Não bastasse o orgulho ingênuo de se sentir grandioso por repetir frases de efeito, a premissa é absolutamente equivocada. Em primeiro lugar, a grande maioria dos gênios que assim “pensam” se coloca contra os bandidos em oposição a uma esquerda multiculturalista que abraça o criminoso. Como se a dialética da violência fosse resumida por uma dualidade de tal natureza. Como lembra Žižek, não existem apenas respostas erradas para os problemas, mas perguntas erradas. E quando colocado de forma equivocada, o problema jamais encontrará qualquer resposta coerente. Acho que não preciso perder meu tempo aqui explicando porque a escolha nessa história não é atacar ou defender algum delinquente. Se alguém te disser algo como: tem pena? Leva pra casa – não diga nada, não alimente o animal. Apenas saiba que está falando com alguém com problemas de natureza moral e cognitiva.

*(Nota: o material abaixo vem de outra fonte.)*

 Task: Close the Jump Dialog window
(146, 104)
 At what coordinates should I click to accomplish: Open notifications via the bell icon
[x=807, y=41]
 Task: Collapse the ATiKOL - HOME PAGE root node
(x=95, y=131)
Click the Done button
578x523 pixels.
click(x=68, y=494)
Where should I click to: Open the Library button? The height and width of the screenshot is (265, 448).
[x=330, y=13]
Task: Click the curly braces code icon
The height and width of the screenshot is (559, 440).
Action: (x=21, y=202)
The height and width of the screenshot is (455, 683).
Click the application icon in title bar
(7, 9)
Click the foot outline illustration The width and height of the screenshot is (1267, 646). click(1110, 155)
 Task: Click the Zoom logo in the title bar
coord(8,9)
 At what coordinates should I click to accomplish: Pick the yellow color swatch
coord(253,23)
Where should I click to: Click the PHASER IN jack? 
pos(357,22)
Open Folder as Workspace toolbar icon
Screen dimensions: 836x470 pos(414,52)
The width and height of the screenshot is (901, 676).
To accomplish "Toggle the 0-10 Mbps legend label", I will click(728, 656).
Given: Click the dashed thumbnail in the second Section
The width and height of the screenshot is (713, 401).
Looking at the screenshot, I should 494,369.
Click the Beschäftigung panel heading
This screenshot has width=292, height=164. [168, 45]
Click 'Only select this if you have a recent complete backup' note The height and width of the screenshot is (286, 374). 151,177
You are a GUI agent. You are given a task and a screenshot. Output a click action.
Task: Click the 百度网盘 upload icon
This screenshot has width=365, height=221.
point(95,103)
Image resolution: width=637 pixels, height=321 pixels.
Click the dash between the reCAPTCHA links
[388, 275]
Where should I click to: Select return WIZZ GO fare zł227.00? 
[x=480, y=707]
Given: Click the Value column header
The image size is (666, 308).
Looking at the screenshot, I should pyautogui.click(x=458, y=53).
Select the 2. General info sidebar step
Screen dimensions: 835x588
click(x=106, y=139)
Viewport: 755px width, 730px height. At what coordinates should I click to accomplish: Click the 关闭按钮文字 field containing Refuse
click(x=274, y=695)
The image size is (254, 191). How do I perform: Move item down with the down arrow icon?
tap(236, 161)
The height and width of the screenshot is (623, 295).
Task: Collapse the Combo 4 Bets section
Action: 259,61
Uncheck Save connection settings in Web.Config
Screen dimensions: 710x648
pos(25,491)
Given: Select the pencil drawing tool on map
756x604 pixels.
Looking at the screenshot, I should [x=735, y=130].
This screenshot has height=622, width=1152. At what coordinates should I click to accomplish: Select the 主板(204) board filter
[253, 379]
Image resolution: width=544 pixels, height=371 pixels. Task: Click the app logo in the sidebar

Em segundo lugar, convém lembrar os mais entusiasmados que protelar tolerância zero não corresponde ao que fizeram os países tomados como exemplares por essa turma. Holanda ou Suécia, que sistematicamente vêm reduzindo sua população carcerária, jamais adotaram medidas de tal natureza. Eu duvido que os defensores de leis mais rígidas no Brasil sejam capazes de citar um único país cuja violência fora resolvida pela reação enérgica da polícia e de suas leis. Os Estados Unidos, que tomaram esse caminho, hoje contam com a maior população carcerária do planeta. Além disso – sejamos honestos - bandido bom é bandido morto já foi incorporado como diretriz informal da policia há muito tempo. A polícia americana pode ser bastante truculenta, mas não é páreo para a paulista, que mata mais e com uma população oito vezes menor. 

A PMERJ não fica atrás. Em 2013 a OAB/RJ lançou a campanha “Desaparecidos da Democracia” no qual mostram que mais de dez mil pessoas foram mortas sob suspeita de confronto com a polícia entre 2001 e 2011. Vale lembrar que oconceito de confronto para a PM é bastante amplo. A opção por mais truculência, mais violência e intolerância não tem ajudado nem os próprios policiais, já que, em média, a chance de um policial morrer no Brasil é três vezes maior que em outros países. Ou seja, essa estratégia de fazer e acontecer pelas armas talvez tenha um grande impacto na boca de políticos que fingem estar fazendo alguma coisa quando mandam a policia subir o morro para matar pobre ou de machões justiceiros que tentam convencer seu nicho da própria masculinidade, mas certamente não anda protegendo nem cidadão, nem o policial.